▸ WORK INSTRUCTION
Look through the lines below and extract each one that contains "name".

▸ SOURCE MATERIAL
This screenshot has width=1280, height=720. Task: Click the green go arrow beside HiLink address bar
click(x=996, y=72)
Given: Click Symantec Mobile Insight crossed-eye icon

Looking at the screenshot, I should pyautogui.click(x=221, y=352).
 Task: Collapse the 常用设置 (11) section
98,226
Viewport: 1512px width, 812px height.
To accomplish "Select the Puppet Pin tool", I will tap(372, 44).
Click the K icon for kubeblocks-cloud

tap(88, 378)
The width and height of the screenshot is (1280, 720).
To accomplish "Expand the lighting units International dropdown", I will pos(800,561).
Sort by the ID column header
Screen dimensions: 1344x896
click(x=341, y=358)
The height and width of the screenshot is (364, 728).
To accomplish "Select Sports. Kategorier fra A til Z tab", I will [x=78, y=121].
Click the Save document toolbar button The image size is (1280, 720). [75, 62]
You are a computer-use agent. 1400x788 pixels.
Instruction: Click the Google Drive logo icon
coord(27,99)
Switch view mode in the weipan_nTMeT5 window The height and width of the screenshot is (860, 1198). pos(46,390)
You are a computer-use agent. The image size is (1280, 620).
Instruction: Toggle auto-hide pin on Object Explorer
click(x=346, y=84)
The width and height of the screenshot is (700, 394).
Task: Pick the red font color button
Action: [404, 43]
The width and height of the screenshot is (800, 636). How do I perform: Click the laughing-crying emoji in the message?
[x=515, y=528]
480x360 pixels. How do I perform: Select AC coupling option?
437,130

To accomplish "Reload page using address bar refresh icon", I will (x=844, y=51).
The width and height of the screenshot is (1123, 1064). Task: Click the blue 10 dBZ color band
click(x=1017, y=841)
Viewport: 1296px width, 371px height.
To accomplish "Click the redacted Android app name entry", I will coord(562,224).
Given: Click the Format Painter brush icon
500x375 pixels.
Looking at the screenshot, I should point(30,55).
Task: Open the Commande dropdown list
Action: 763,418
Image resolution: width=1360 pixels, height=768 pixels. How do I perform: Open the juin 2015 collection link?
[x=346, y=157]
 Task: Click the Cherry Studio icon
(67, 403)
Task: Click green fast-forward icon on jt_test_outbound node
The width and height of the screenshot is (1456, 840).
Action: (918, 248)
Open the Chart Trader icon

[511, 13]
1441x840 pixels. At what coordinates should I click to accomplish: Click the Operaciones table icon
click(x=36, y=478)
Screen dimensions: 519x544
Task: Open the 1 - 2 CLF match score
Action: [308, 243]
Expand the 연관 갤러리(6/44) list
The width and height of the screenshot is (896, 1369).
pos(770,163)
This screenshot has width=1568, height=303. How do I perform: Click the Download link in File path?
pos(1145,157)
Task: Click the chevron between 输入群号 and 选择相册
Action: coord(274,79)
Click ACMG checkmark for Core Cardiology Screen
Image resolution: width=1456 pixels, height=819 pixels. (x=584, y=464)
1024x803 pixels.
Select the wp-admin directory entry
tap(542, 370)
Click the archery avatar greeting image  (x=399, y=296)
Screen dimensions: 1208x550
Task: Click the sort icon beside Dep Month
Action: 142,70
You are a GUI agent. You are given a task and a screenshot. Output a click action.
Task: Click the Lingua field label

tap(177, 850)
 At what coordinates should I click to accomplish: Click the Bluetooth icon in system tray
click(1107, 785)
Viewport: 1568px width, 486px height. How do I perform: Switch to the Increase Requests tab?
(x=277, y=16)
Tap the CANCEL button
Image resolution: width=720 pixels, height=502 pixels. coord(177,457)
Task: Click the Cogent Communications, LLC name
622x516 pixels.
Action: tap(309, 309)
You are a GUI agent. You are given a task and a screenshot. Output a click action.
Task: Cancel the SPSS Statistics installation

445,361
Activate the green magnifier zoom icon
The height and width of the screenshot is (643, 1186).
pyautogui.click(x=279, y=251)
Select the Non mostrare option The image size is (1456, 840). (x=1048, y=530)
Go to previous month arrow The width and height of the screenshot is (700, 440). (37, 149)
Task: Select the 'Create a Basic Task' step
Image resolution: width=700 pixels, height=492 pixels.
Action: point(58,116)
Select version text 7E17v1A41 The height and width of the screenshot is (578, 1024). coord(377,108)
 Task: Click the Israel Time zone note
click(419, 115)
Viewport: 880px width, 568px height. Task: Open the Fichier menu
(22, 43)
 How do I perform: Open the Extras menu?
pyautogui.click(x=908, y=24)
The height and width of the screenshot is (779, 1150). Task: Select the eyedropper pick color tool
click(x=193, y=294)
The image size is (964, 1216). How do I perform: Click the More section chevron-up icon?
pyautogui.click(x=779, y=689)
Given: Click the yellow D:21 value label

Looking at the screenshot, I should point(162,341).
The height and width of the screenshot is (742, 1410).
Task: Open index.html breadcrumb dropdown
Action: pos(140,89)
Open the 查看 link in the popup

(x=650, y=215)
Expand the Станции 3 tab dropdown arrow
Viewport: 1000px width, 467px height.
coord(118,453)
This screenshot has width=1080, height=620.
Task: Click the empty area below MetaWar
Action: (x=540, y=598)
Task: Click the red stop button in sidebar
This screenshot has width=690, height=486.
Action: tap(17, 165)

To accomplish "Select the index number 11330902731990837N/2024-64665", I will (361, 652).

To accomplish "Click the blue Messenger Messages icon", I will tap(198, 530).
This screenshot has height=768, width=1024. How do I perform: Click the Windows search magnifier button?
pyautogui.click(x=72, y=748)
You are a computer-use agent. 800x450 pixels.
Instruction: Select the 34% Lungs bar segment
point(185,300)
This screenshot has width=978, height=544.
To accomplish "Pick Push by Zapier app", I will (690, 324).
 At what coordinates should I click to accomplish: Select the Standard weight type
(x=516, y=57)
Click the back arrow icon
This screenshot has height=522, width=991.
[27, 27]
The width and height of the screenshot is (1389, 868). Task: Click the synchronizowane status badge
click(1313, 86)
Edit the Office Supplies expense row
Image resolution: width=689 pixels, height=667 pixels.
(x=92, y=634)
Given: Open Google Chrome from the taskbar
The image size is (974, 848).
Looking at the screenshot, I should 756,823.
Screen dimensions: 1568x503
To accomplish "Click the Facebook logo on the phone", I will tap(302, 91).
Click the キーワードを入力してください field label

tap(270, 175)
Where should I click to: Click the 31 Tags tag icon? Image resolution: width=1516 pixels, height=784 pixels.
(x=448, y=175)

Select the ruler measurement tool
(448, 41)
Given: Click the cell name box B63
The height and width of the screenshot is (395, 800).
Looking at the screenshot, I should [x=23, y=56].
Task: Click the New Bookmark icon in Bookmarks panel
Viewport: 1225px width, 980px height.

▸ SOLUTION TO THE PROBLEM
To accomplish "Click the redacted Android app name entry", I will coord(562,224).
Task: Click the Cogent Communications, LLC name
Given: Click the cell name box B63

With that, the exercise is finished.